Single by Kehlani
- Released: October 6, 2017
- Length: 3:19
- Label: Atlantic
- Songwriters: Kehlani Parrish; Ambré Perkins; Jean Deaux;
- Producers: Geoffro; Kehlani;

Kehlani singles chronology
| "Cigarettes & Cush" (2017) | "Honey" (2017) | "Touch" (2017) |

Music video
- "Honey" on YouTube

= Honey (Kehlani song) =

2017 song by Kehlani

"Honey" is a song by American singer and songwriter Kehlani. It was released on October 6, 2017. They first performed the song live at Billboards Women in Music 2017. The official music video was released on December 4, 2017.

== Background ==
"Honey" was written by Kehlani and produced by Geoffro. Kehlani said the song was made using a Geoffro guitar loop with their best friends.
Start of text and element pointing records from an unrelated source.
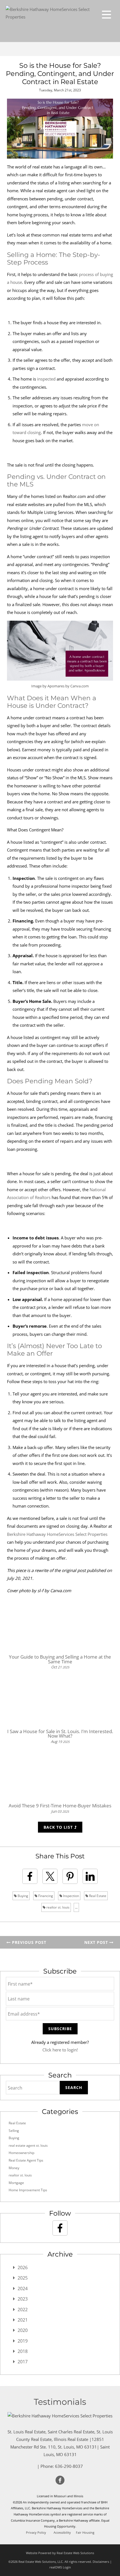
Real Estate (97, 1895)
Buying (22, 1895)
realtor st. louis (57, 1907)
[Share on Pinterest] (70, 1876)
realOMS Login (60, 2567)
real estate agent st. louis (28, 2145)
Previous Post (28, 1942)
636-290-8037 (69, 2466)
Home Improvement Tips (28, 2190)
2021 (23, 2320)
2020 (23, 2330)
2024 (23, 2288)
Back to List (59, 1827)
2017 (23, 2362)
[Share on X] (49, 1876)
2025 (23, 2278)
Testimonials (60, 2402)
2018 (23, 2351)
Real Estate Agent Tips (26, 2160)
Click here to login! (60, 2050)
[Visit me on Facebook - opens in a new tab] (60, 2228)
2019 (23, 2341)
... (76, 1907)
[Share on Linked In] (90, 1876)
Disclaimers (101, 2561)
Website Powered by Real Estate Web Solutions (60, 2553)
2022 (23, 2309)
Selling (14, 2130)
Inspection (70, 1895)
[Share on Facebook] (29, 1876)
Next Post (96, 1942)
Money (14, 2167)
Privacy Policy (36, 2533)
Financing (45, 1895)
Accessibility (62, 2533)
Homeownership (21, 2152)
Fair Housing (85, 2533)
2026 (23, 2267)
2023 (23, 2299)
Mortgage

The song was written for their lover, and sees Kehlani using romance as an escape and to let their pain go.

== Music video ==
The song's accompanying music video premiered on December 4, 2017 on Kehlani's YouTube account. The music video was directed by David Camarena.

== Critical reception ==
In 2019, Billboard included the song in its list of the "30 Lesbian Love Songs".

== Certifications ==

Certifications for "Honey"
| Region | Certification | Certified units/sales |
| Canada (Music Canada) | Platinum | 80,000^{‡} |
| New Zealand (RMNZ) | Platinum | 30,000^{‡} |
| United States (RIAA) | Gold | 500,000^{‡} |
^{‡} Sales+streaming figures based on certification alone.